One and done: First-year students who bail on college
Students on the UC Berkeley campus
Are they leaving to take jobs, disillusioned with college life, or being crushed by sky-high tuition?
The report from the National Student Clearinghouse Research Center doesn’t offer an answer. But whatever the reason, the percentage of first-year students, who started in the fall of 2012 and returned to any U.S. institution the following year, has dropped 1.2 percentage points since 2009.
That may seem like a small increase in what’s known as the “persistence rate,” but it looks a lot bigger when you consider there are millions of college students.
The slide was biggest among students under age 20.
Since the study does not examine the causes for the change, several experts agreed it is difficult to know what’s behind the drop-out rate. It could be better job opportunities, or rising tuitions and loan burdens or new alternatives to traditional learning.

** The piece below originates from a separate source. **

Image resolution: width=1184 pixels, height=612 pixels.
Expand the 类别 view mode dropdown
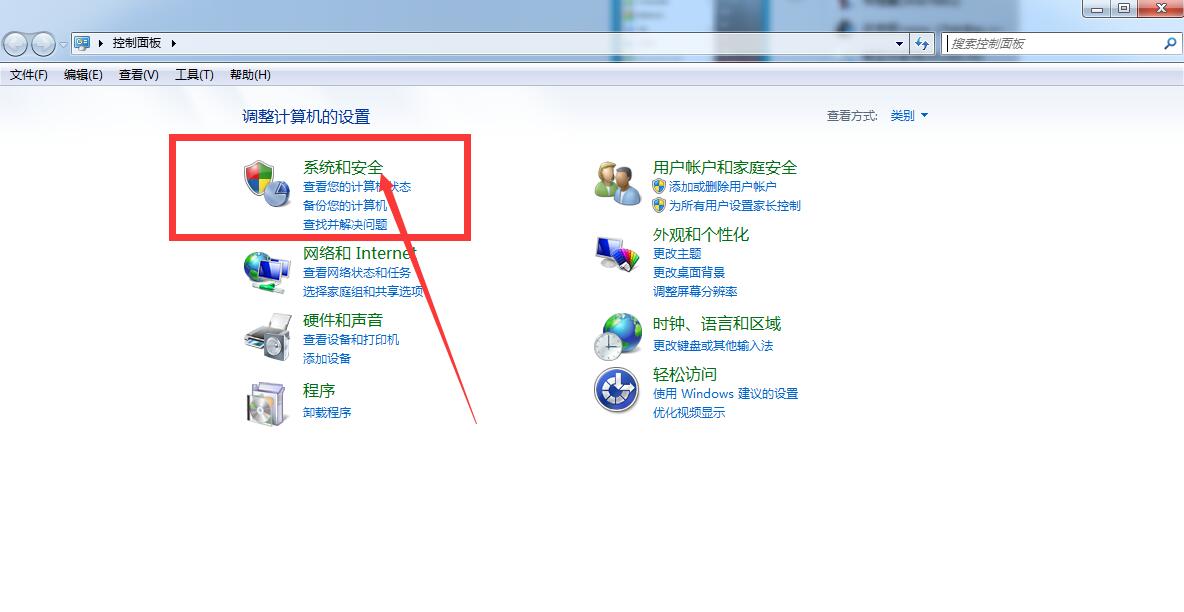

The difficulty of transferring from one institution to another could also be keeping the rate down, said William Tierney, a professor of higher education at the University of Southern California.
Whatever the cause, it’s a study people should pay attention to, said Dewayne Matthews of the Lumina Foundation, which helped fund the study.
“Anytime you see those numbers going down that way it’s a cause of concern,” said Matthews.
Beth Akers, from the Brookings Institution, says maybe the numbers aren’t as bad as they appear. She said one-third of students don’t complete their degrees and it’s unclear whether there is any economic benefit to having more years of schooling, if you don’t finish.
“In that case, it’s probably better to opt out sooner rather than later,” Akers said.